The prefect sat tensely waiting. He’d much rather they came out freely and he could let the women and children go. If the army had to move in, there would be a lot of unnecessary deaths. He listened intently, the whispering leaves in the trees masking any conversation that went on within.
Suddenly, he was sure he heard a voice begin to call out in Latin before being silenced quickly. Why did he always get to make decisions in an instant, when others got so much time to plan?
“Damn the consequences. Any German warrior to be killed on sight. Women and children are not to be harmed, but sent back to the cavalry as prisoners. Advance!”
The regulars moved into the trees in perfect order, as the auxiliaries behind them closed slightly to prevent escapees. Ingenuus sat for long moments, still tense, waiting for sounds of battle. After almost two minutes, a shriek echoed through the woods. It had begun.

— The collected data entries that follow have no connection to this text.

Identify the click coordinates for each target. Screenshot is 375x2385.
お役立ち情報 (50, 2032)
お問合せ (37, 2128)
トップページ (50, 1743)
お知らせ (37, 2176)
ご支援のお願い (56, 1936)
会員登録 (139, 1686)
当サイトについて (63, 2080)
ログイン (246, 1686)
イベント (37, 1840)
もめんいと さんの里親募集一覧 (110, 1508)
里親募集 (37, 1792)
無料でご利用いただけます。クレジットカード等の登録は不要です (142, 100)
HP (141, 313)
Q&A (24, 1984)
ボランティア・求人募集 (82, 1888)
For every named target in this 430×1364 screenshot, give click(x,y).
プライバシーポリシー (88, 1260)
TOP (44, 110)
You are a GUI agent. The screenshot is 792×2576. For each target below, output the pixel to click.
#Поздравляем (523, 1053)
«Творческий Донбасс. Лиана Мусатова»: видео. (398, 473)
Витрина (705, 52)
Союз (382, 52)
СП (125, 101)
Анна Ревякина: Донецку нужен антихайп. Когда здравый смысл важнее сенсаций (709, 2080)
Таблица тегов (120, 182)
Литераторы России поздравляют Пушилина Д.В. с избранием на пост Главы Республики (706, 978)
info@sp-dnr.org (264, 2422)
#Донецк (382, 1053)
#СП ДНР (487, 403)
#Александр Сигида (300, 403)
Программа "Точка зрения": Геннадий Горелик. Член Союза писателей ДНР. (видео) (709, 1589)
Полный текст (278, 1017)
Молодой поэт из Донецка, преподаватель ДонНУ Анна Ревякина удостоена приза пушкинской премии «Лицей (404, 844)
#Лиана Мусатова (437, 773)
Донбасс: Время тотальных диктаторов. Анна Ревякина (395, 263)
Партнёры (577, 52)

For several sickening minutes there were loud cries, shrieks and clashes of metal from deep in the thicket. Ingenuus shook his head sadly, for clearly not all the cries were male voices. The prefect found that he was actually holding his breath when the first of his men appeared at the edge of the trees.
A few more men followed, and then a small group of a dozen came crashing through the undergrowth. Behind them others brought out the Germans taken alive, mostly women, but a few men, even ones of a fighting age. They would fetch a reasonable sum in the markets of Rome and would boost the already sizeable booty Caesar had squeezed out of the Tribes through defeat or protection. The individual soldiers of the legion would have made their own small profits from the battlefield before they received any gratuity from the commander. In all, a lot of people would be wealthy this winter, and the troops wintering in forts would have plenty of cash for women and wine.

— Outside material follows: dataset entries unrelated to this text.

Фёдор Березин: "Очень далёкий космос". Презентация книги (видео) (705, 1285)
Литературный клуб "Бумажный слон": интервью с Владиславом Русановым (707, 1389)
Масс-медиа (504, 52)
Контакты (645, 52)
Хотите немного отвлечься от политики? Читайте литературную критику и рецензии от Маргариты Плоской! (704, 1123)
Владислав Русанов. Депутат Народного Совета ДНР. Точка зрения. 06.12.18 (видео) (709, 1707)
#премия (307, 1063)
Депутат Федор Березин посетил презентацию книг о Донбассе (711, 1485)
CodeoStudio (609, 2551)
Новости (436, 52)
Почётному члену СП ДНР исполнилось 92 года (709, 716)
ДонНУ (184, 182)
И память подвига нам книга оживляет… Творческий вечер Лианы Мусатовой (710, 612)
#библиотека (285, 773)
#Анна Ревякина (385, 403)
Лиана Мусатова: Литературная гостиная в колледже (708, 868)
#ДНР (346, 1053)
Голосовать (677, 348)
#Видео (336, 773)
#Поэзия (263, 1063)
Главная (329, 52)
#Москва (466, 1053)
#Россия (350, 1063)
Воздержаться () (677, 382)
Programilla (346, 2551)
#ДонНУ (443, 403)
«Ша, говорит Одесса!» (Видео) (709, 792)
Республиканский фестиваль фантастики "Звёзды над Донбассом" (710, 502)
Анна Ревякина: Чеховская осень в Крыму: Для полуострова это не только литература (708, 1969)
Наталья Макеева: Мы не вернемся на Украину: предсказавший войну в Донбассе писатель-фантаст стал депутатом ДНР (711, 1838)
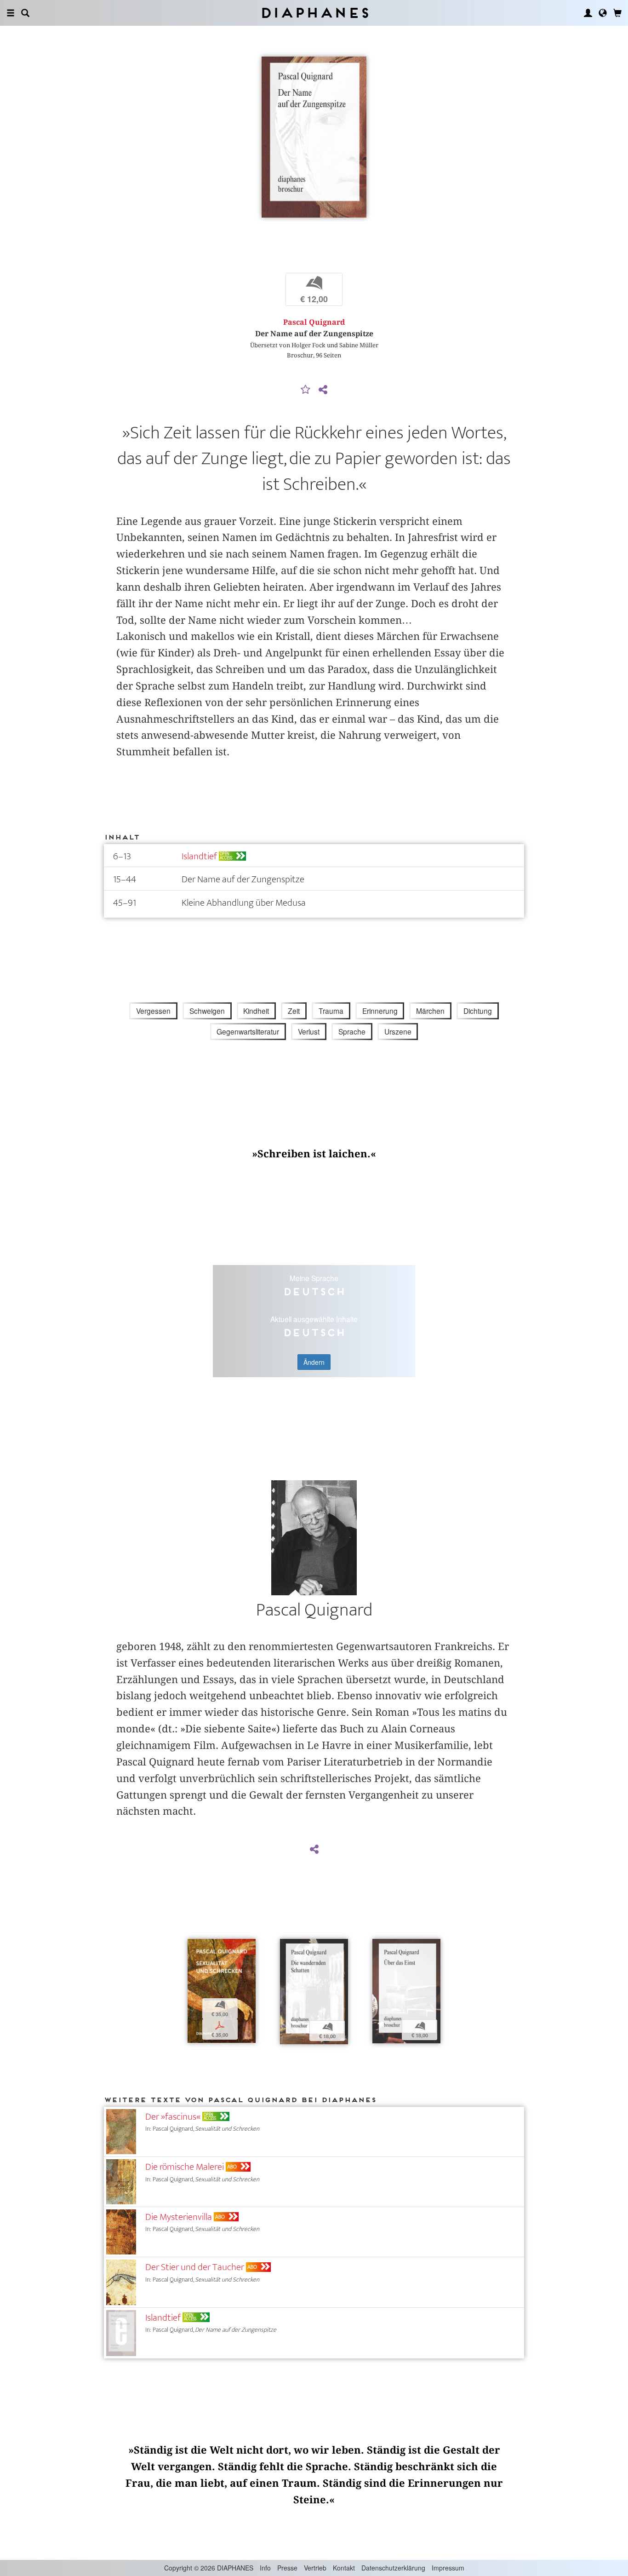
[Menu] (10, 13)
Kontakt (344, 2567)
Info (265, 2567)
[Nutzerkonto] (588, 13)
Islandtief (199, 856)
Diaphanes (314, 12)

All this flashed through Ingenuus’ mind for only moments. He was too busy staring at the dozen or so soldiers that had come out together. They had separated once they were in the safety of open grass and the presence of the Auxilia. Between them, sheltered and harboured among allies, stood a man in a military tunic and boots. Fashionable Roman hair style now ravaged and wild, boots worn, tunic dirty and torn, he still looked every inch the Roman Patrician.

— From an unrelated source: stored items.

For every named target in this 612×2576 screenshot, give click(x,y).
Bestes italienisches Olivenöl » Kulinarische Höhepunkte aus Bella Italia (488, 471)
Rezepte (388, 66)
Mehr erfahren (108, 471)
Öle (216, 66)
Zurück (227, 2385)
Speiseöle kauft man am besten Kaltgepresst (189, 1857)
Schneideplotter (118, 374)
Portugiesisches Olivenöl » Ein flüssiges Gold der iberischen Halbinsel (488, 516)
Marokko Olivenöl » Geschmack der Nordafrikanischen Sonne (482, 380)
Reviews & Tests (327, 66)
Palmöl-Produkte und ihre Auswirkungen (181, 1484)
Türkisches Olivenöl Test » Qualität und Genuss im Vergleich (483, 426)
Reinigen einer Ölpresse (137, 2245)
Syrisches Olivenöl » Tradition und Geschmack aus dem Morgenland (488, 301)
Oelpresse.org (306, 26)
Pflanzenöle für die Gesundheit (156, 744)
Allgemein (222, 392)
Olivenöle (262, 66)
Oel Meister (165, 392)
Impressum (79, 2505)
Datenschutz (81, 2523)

As the men moved out of the way and the prefect got a better view of the prisoner, he realised that the man’s hands were shackled behind him. Dangling down by the side, Ingenuus could make out a triple-thickness chain, the three strands wound around one another. They hadn’t meant him to escape. Ingenuus drew himself up and saluted, his bloody bandaged hand dripping onto the horse and the turf.